• [Stored items]:
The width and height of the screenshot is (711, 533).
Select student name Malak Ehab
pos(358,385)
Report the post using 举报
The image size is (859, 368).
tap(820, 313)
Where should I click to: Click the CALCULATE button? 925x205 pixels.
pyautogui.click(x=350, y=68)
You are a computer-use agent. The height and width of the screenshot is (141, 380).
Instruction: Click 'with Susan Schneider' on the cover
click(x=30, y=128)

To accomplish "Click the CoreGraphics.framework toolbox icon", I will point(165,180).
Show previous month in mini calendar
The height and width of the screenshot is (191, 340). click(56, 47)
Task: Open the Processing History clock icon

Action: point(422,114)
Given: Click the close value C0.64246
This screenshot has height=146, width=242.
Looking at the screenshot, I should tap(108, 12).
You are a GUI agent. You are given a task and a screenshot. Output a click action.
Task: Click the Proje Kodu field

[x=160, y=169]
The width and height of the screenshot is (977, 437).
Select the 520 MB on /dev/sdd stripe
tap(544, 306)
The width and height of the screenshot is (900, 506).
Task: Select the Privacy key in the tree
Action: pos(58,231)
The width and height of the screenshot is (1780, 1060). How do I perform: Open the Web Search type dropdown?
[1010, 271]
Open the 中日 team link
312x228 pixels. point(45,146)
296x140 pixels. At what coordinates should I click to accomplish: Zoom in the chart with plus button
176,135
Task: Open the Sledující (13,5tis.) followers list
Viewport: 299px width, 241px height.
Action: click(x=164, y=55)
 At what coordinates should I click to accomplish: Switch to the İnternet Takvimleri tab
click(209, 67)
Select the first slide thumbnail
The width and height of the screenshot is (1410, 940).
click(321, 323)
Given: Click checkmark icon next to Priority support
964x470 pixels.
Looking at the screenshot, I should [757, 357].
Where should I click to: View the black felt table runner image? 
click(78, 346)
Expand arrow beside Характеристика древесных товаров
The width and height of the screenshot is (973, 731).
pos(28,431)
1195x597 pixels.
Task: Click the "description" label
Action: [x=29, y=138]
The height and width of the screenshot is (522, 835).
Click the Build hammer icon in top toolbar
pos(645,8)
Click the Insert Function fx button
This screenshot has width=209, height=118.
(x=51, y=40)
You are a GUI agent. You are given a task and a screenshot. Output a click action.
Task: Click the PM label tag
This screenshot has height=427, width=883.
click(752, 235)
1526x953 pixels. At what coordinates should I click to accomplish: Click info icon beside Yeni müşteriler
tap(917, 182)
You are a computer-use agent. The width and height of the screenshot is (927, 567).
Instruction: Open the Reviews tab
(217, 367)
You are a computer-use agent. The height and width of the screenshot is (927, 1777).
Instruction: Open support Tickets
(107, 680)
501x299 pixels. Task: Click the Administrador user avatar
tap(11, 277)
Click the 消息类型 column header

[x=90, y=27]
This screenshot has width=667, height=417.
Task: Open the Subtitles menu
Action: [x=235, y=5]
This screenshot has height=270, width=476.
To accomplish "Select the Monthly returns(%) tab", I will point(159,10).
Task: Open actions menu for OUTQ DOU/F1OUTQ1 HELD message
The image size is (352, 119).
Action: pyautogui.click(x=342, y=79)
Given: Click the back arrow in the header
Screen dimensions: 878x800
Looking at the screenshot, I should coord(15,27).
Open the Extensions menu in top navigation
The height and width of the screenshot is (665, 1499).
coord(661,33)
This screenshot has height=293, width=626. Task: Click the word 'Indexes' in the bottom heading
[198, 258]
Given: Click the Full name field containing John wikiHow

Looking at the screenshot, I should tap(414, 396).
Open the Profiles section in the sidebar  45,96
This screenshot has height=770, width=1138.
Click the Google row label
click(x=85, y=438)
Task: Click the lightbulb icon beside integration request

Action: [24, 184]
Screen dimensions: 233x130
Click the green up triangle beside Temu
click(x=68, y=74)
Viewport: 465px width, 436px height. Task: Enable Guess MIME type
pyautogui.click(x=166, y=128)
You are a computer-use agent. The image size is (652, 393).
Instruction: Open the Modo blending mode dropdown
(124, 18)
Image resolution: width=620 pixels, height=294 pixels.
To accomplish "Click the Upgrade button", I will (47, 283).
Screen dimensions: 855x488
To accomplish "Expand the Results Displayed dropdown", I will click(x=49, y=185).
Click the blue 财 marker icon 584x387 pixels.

• [Your instructions]: Retype each entry exactly.

• [Result of the task]:
The width and height of the screenshot is (711, 533).
Select student name Malak Ehab
pos(358,385)
Report the post using 举报
The image size is (859, 368).
tap(820, 313)
Where should I click to: Click the CALCULATE button? 925x205 pixels.
pyautogui.click(x=350, y=68)
You are a computer-use agent. The height and width of the screenshot is (141, 380).
Instruction: Click 'with Susan Schneider' on the cover
click(x=30, y=128)

To accomplish "Click the CoreGraphics.framework toolbox icon", I will point(165,180).
Show previous month in mini calendar
The height and width of the screenshot is (191, 340). click(56, 47)
Task: Open the Processing History clock icon

Action: point(422,114)
Given: Click the close value C0.64246
This screenshot has height=146, width=242.
Looking at the screenshot, I should tap(108, 12).
You are a GUI agent. You are given a task and a screenshot. Output a click action.
Task: Click the Proje Kodu field

[x=160, y=169]
The width and height of the screenshot is (977, 437).
Select the 520 MB on /dev/sdd stripe
tap(544, 306)
The width and height of the screenshot is (900, 506).
Task: Select the Privacy key in the tree
Action: pos(58,231)
The width and height of the screenshot is (1780, 1060). How do I perform: Open the Web Search type dropdown?
[1010, 271]
Open the 中日 team link
312x228 pixels. point(45,146)
296x140 pixels. At what coordinates should I click to accomplish: Zoom in the chart with plus button
176,135
Task: Open the Sledující (13,5tis.) followers list
Viewport: 299px width, 241px height.
Action: click(x=164, y=55)
 At what coordinates should I click to accomplish: Switch to the İnternet Takvimleri tab
click(209, 67)
Select the first slide thumbnail
The width and height of the screenshot is (1410, 940).
click(321, 323)
Given: Click checkmark icon next to Priority support
964x470 pixels.
Looking at the screenshot, I should [757, 357].
Where should I click to: View the black felt table runner image? 
click(78, 346)
Expand arrow beside Характеристика древесных товаров
The width and height of the screenshot is (973, 731).
pos(28,431)
1195x597 pixels.
Task: Click the "description" label
Action: [x=29, y=138]
The height and width of the screenshot is (522, 835).
Click the Build hammer icon in top toolbar
pos(645,8)
Click the Insert Function fx button
This screenshot has width=209, height=118.
(x=51, y=40)
You are a GUI agent. You are given a task and a screenshot. Output a click action.
Task: Click the PM label tag
This screenshot has height=427, width=883.
click(752, 235)
1526x953 pixels. At what coordinates should I click to accomplish: Click info icon beside Yeni müşteriler
tap(917, 182)
You are a computer-use agent. The width and height of the screenshot is (927, 567).
Instruction: Open the Reviews tab
(217, 367)
You are a computer-use agent. The height and width of the screenshot is (927, 1777).
Instruction: Open support Tickets
(107, 680)
501x299 pixels. Task: Click the Administrador user avatar
tap(11, 277)
Click the 消息类型 column header

[x=90, y=27]
This screenshot has width=667, height=417.
Task: Open the Subtitles menu
Action: [x=235, y=5]
This screenshot has height=270, width=476.
To accomplish "Select the Monthly returns(%) tab", I will point(159,10).
Task: Open actions menu for OUTQ DOU/F1OUTQ1 HELD message
The image size is (352, 119).
Action: pyautogui.click(x=342, y=79)
Given: Click the back arrow in the header
Screen dimensions: 878x800
Looking at the screenshot, I should coord(15,27).
Open the Extensions menu in top navigation
The height and width of the screenshot is (665, 1499).
coord(661,33)
This screenshot has height=293, width=626. Task: Click the word 'Indexes' in the bottom heading
[198, 258]
Given: Click the Full name field containing John wikiHow

Looking at the screenshot, I should tap(414, 396).
Open the Profiles section in the sidebar  45,96
This screenshot has height=770, width=1138.
Click the Google row label
click(x=85, y=438)
Task: Click the lightbulb icon beside integration request

Action: [24, 184]
Screen dimensions: 233x130
Click the green up triangle beside Temu
click(x=68, y=74)
Viewport: 465px width, 436px height. Task: Enable Guess MIME type
pyautogui.click(x=166, y=128)
You are a computer-use agent. The image size is (652, 393).
Instruction: Open the Modo blending mode dropdown
(124, 18)
Image resolution: width=620 pixels, height=294 pixels.
To accomplish "Click the Upgrade button", I will (47, 283).
Screen dimensions: 855x488
To accomplish "Expand the Results Displayed dropdown", I will click(x=49, y=185).
Click the blue 财 marker icon 584x387 pixels.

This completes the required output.